Mi sembra una stupidaggine prendersela con la ricerca spaziale, la quale se i nostri governi continueranno nella loro indiscrimata ditruzione del pianeta, potrebbe essere l’unica salvaezza del genere umano…ma lasciando perdere queste fantasie futuristiche credo che siano altri gli ambiti in cui si debbano incentrare le nostre attenzioni, limitare la ricerca e lo sviliuppo militare, cambiare il sistema economico, cercare di mantenere in salute il nostro pianeta, e non credo che per fare queste cose servano i quattro spiccioli destinati alla ricerca spaziale.

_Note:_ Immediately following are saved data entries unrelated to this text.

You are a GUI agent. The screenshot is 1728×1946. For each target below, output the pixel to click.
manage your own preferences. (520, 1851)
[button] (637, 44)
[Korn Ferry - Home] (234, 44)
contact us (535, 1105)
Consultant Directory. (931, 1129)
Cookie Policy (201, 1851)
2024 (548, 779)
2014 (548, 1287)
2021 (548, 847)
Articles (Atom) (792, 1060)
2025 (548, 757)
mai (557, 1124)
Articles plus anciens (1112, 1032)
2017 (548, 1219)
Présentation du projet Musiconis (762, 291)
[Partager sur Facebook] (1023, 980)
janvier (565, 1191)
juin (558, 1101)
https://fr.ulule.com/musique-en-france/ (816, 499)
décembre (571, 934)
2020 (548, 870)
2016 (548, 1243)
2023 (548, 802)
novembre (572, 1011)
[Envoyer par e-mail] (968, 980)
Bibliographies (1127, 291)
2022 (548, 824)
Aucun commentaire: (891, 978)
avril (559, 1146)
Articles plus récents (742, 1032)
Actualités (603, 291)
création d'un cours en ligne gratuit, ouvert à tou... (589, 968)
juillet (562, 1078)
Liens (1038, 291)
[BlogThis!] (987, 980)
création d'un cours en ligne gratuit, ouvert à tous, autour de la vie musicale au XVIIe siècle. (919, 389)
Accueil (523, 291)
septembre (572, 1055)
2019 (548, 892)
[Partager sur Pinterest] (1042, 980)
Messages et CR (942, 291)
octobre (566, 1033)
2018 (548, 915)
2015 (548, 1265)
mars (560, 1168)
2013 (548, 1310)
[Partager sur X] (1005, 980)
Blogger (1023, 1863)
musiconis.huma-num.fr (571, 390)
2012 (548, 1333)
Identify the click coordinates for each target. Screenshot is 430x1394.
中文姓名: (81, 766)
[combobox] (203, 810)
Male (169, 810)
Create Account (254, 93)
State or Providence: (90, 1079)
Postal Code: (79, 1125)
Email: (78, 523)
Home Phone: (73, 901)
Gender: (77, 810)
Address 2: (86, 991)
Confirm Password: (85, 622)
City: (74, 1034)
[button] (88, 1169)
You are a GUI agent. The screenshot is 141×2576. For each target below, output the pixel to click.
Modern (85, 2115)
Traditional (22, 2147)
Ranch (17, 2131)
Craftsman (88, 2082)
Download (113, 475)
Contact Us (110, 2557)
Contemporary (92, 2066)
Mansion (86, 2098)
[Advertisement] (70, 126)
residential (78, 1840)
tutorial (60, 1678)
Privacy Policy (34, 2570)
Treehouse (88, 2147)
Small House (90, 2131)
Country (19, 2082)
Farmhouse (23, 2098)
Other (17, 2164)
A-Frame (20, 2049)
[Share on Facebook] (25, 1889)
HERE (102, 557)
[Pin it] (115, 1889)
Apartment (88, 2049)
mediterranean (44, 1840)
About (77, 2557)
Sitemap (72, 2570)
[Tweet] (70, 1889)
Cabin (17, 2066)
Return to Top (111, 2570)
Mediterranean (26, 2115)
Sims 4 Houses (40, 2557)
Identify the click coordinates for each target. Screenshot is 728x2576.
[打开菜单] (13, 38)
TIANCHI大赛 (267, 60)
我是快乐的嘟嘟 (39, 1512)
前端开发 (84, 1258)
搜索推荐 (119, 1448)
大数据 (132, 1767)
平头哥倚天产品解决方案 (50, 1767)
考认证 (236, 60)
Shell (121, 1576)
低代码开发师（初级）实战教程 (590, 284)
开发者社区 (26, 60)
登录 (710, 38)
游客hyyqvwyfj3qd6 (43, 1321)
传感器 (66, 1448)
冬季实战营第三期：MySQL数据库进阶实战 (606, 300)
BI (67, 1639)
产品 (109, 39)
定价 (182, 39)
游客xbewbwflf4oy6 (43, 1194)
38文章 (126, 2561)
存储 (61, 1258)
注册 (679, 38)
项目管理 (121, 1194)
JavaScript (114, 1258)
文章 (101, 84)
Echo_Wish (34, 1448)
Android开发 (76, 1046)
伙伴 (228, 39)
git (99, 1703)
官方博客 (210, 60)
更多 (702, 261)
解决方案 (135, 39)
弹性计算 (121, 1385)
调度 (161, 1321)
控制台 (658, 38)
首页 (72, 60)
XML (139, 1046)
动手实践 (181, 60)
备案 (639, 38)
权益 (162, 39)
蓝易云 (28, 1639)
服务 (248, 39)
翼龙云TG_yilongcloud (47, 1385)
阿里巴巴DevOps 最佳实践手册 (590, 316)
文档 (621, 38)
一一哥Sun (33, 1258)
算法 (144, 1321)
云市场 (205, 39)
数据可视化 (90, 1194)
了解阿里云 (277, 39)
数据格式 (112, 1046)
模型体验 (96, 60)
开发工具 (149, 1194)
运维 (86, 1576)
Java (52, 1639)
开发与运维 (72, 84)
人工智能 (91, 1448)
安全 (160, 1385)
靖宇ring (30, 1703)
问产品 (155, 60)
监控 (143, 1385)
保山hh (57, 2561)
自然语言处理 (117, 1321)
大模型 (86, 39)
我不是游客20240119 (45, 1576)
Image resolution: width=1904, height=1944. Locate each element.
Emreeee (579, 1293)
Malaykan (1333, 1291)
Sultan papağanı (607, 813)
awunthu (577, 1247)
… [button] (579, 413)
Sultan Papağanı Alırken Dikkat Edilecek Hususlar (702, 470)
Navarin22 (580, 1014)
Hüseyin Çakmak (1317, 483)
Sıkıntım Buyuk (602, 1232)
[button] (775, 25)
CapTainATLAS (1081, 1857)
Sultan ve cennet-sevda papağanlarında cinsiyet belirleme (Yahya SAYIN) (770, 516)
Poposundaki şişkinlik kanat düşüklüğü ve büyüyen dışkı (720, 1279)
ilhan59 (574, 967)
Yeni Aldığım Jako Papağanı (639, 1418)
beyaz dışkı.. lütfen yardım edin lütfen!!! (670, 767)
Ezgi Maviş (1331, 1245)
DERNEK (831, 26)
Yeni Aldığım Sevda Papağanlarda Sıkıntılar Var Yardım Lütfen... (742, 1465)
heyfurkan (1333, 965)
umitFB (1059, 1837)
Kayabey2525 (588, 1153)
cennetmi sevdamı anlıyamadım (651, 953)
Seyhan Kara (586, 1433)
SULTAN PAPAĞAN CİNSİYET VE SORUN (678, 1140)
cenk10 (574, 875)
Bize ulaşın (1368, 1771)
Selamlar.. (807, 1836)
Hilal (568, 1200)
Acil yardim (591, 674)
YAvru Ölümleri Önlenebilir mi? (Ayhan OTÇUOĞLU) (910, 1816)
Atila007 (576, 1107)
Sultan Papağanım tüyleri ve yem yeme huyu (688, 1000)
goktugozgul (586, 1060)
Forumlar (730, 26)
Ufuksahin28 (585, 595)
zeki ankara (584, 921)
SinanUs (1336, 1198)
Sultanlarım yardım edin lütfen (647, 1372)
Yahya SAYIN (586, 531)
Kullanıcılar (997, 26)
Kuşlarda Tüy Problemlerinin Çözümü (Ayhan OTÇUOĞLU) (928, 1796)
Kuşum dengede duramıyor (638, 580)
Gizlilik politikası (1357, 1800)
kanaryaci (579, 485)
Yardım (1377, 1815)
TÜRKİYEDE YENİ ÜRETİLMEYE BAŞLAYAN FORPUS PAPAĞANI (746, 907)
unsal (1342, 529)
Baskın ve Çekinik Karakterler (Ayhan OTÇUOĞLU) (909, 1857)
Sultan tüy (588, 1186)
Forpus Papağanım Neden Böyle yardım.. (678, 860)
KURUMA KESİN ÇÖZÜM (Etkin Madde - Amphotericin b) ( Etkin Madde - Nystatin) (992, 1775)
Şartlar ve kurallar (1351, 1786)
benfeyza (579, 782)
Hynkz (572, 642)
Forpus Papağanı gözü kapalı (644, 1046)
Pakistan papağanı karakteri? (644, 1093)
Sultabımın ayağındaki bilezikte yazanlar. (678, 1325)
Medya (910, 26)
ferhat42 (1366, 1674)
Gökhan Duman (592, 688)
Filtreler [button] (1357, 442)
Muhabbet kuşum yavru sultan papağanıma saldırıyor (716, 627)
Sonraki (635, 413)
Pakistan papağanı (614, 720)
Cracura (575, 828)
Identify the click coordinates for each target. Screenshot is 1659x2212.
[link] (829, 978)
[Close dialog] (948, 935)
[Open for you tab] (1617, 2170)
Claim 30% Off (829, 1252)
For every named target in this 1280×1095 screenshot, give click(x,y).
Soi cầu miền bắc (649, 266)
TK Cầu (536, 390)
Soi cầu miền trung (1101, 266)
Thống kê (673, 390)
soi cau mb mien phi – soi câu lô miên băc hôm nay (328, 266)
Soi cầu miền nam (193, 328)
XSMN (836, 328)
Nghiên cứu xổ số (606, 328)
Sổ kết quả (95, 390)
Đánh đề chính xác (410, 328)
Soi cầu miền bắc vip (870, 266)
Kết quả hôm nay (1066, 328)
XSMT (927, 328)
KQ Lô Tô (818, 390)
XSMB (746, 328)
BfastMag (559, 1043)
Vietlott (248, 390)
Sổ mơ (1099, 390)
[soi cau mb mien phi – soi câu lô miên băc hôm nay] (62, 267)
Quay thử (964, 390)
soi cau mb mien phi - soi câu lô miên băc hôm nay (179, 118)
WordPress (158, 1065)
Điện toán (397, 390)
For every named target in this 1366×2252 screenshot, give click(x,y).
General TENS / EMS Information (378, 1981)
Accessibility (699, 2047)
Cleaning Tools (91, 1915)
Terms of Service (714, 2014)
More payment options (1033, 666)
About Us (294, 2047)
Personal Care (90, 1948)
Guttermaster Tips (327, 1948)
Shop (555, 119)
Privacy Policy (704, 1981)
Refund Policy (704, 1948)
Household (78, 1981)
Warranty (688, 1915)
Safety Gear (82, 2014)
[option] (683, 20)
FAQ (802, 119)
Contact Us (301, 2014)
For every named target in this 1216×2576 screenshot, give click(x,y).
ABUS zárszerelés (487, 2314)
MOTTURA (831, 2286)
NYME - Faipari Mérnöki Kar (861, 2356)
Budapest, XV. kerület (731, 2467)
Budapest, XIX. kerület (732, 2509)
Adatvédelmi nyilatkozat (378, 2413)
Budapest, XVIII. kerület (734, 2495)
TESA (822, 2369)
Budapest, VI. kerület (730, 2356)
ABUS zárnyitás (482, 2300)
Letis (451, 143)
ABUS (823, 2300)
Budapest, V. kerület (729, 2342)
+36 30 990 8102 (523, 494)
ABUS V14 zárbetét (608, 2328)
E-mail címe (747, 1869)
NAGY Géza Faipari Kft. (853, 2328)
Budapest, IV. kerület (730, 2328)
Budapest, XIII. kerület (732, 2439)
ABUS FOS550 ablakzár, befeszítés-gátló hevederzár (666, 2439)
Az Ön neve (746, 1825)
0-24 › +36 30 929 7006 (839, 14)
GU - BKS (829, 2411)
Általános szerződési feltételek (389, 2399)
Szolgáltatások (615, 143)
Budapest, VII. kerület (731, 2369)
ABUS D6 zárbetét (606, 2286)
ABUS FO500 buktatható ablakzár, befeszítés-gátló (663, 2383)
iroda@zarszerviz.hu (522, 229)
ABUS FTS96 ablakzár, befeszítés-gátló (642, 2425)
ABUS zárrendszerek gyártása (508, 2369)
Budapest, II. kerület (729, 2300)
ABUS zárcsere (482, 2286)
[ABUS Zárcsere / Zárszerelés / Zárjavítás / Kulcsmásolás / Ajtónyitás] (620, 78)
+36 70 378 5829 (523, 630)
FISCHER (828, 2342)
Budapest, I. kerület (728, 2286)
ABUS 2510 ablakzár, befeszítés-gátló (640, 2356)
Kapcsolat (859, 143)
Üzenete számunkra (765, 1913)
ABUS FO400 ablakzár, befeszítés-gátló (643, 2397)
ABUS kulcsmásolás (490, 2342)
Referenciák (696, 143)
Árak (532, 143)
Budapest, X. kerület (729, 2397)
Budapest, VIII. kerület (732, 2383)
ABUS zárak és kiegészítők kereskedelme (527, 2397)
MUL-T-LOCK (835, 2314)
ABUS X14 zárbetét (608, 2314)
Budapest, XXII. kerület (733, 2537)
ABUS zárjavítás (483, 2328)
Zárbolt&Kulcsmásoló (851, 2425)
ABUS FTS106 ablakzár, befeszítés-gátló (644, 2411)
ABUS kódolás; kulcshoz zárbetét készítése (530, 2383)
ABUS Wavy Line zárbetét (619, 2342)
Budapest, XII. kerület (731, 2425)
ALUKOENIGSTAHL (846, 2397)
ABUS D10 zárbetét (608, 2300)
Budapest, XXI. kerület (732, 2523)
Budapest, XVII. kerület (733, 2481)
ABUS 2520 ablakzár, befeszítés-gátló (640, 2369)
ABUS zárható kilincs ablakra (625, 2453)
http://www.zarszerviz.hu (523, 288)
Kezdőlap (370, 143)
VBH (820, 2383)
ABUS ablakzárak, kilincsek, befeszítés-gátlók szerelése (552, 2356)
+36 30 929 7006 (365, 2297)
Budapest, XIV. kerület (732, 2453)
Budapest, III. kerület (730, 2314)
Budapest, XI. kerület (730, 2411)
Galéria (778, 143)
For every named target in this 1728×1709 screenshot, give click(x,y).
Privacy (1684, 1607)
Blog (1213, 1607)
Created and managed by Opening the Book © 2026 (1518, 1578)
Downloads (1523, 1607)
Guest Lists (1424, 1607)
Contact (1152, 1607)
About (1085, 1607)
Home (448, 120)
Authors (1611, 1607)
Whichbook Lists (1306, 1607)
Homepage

A me non sembra una stupidaggine. Se il nostro “futuro” è Marte perhè chi ha i soldi ne vuole sempre di più a discapito del pianeta Terra e della nostre vite…bhè permettimi di dire che non è giusto.
Quei soldi (se proprio non vuoi aiutare chi muore di fame) potevano essere utilizzati per investire nel fotovoltaico per esempio, oppure per investire affinchè tutte le multinazionali e non, si adeguassero alle direttive dell’accordo di Kyoto.
Sicuramente anche quello che dici tu ha molto peso, ma se andiamo su Marte per il nostro bene… forse è meglio che prima di andarci, aggiustiamo il casino che abbiamo fatto qui, non credi?